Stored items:
----------------

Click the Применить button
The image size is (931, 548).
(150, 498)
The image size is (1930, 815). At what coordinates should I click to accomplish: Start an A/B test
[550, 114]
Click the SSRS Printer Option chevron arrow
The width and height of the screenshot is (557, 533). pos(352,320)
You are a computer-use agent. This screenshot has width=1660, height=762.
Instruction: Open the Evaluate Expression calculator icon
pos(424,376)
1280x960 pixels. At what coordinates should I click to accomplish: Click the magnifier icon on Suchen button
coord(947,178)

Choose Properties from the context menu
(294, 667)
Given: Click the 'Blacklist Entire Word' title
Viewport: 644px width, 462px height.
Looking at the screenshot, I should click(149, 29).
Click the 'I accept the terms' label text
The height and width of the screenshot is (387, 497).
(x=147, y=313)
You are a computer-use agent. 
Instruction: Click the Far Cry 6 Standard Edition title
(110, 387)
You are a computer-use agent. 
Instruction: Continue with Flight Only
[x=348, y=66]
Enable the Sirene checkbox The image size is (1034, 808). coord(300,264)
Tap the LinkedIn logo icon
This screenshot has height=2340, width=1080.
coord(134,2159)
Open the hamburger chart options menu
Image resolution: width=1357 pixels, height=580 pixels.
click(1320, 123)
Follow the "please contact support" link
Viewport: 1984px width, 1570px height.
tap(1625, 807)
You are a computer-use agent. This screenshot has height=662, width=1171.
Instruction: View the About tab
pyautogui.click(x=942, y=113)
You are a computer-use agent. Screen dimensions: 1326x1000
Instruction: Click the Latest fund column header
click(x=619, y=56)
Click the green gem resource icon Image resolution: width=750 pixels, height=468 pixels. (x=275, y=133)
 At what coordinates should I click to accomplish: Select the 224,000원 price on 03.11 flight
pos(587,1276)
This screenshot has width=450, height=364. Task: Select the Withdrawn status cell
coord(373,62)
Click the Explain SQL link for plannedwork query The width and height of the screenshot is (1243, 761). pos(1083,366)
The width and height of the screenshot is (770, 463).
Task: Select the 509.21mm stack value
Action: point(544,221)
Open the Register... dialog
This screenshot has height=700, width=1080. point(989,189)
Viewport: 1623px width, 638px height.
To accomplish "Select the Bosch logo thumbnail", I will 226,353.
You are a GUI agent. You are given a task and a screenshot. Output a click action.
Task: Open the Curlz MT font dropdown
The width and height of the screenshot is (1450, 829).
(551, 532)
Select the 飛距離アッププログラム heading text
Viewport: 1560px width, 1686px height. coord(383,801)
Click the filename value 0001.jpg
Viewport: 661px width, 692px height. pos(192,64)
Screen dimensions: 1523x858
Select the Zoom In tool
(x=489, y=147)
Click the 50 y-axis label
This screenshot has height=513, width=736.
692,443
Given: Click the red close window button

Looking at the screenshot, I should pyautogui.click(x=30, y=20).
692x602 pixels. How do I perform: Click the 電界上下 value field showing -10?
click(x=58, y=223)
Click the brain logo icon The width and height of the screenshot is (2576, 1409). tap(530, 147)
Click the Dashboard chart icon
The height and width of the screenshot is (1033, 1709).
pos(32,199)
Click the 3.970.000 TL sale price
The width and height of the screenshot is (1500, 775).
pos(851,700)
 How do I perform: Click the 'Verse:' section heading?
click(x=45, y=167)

----------------

## [Exercise objective]
Within the data, how many lines hold the word "agent"? State the number alone.

## [Result]
6